● **Problem description**
Rewrite the lines from the one containing "You are a computer-use" through the end of the records, inclusive, swapping "dropdown" for "menu" and changing nothing else. Omit the pictures from your answer.

● **Available records**
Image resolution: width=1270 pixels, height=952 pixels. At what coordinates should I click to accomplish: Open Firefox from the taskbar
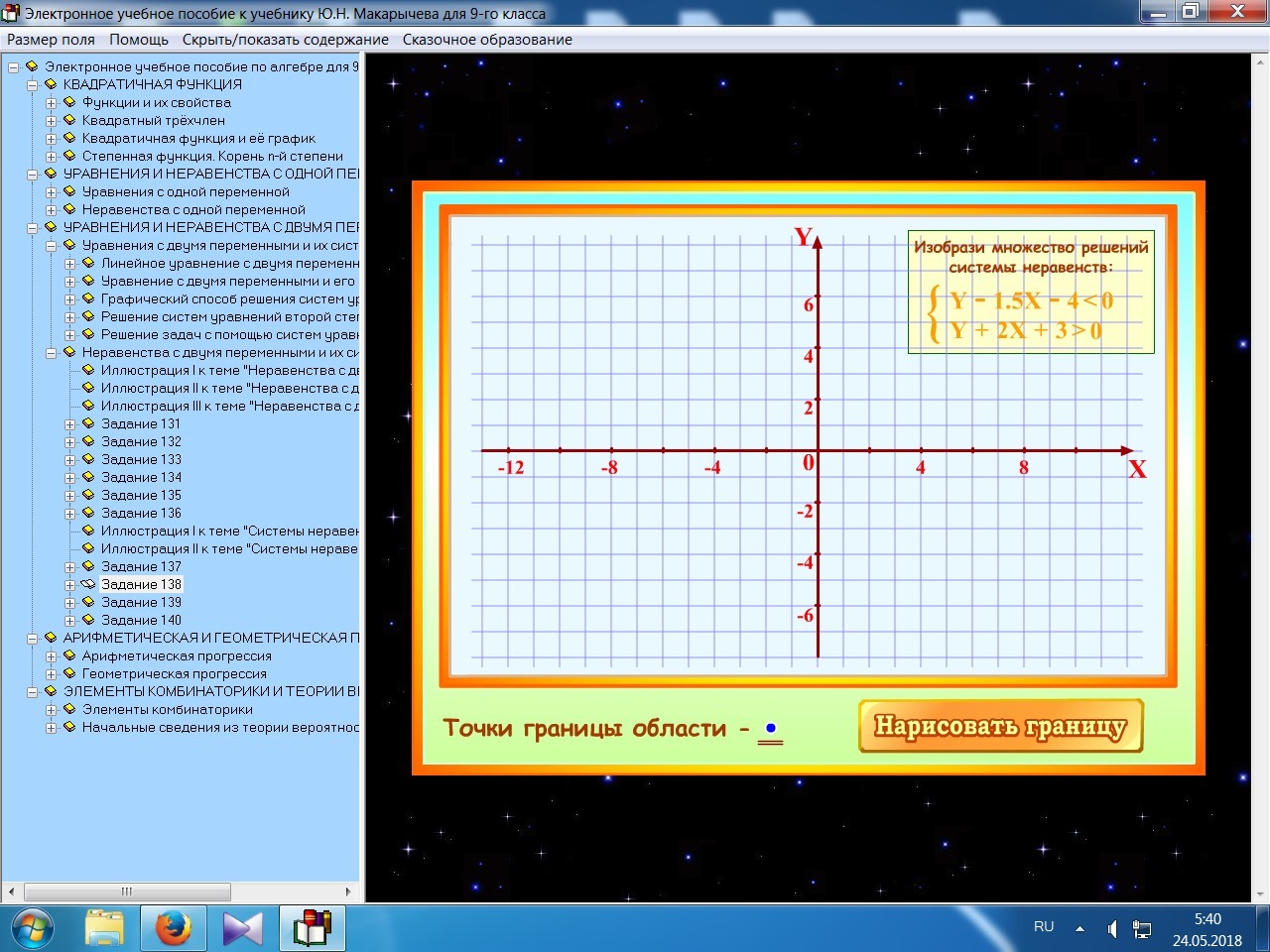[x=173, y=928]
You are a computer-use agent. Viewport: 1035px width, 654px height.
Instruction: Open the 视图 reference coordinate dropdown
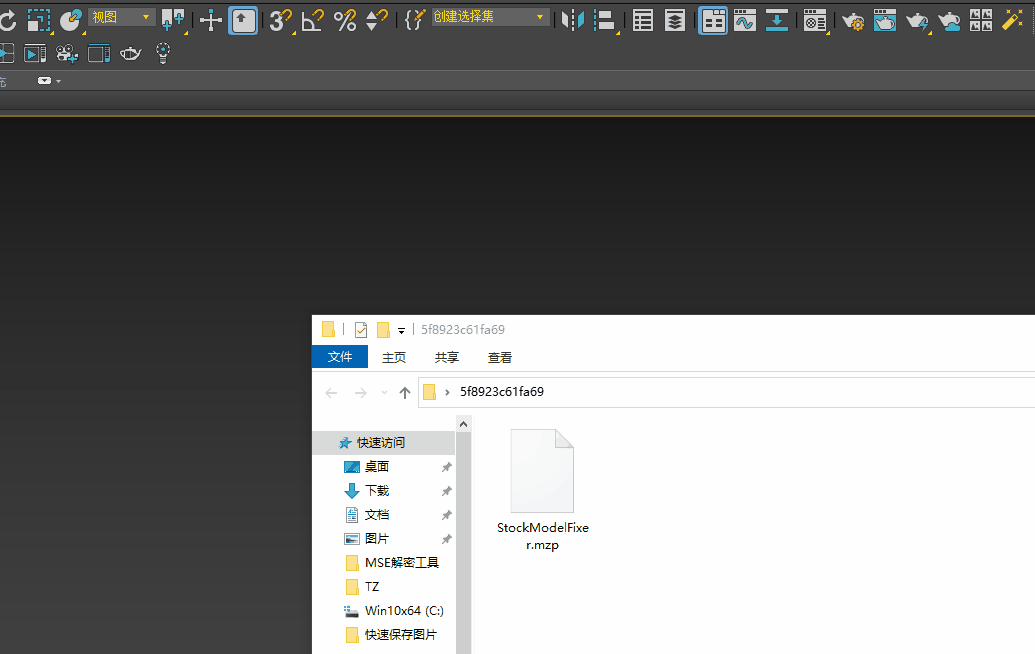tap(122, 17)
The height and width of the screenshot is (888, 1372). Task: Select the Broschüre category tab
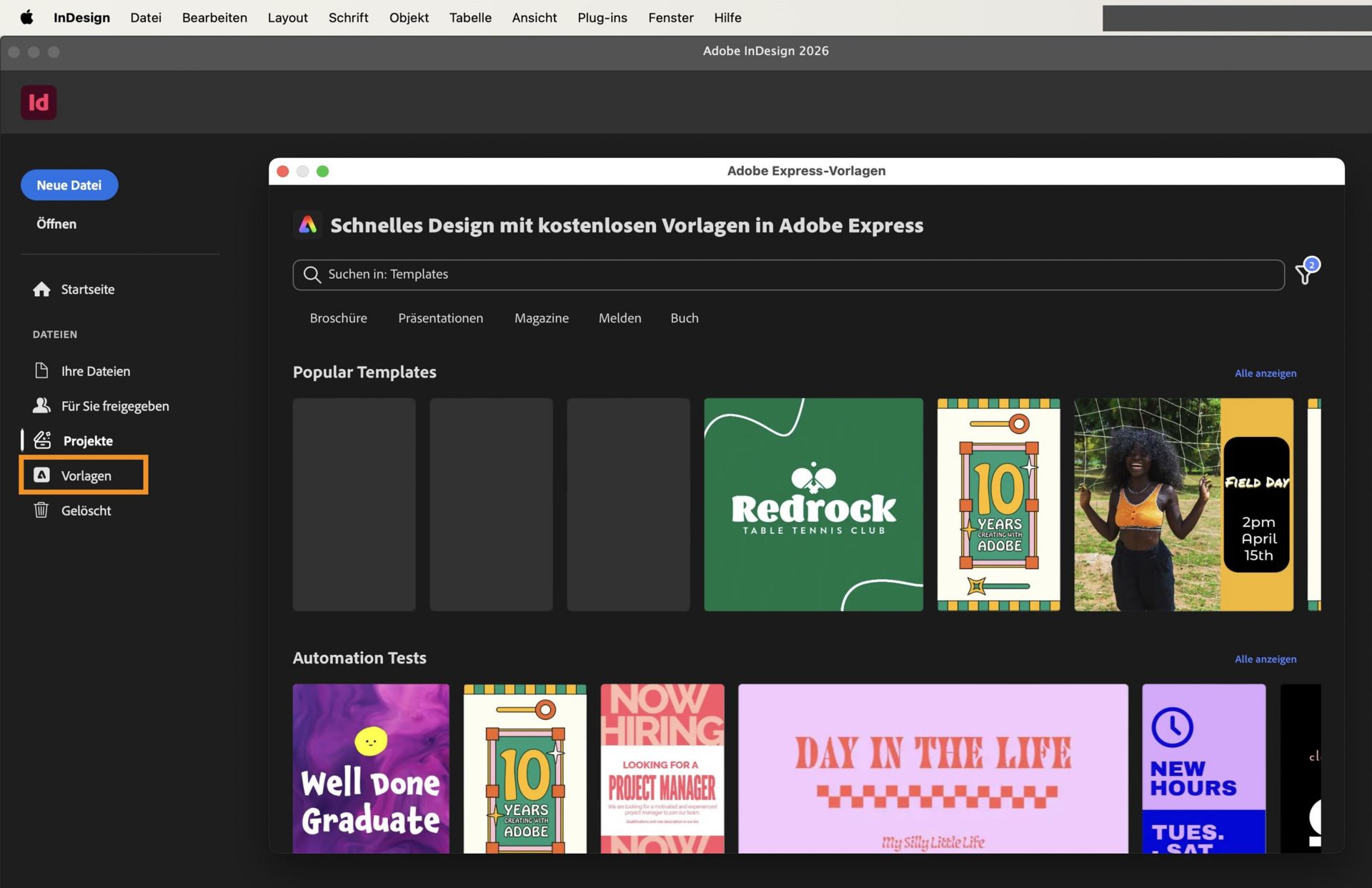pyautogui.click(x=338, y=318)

● **Solution to the exercise**
You are a computer-use agent. Viewport: 1035px width, 654px height.
Instruction: Open the 视图 reference coordinate menu
tap(122, 17)
The height and width of the screenshot is (888, 1372). Task: Select the Broschüre category tab
pyautogui.click(x=338, y=318)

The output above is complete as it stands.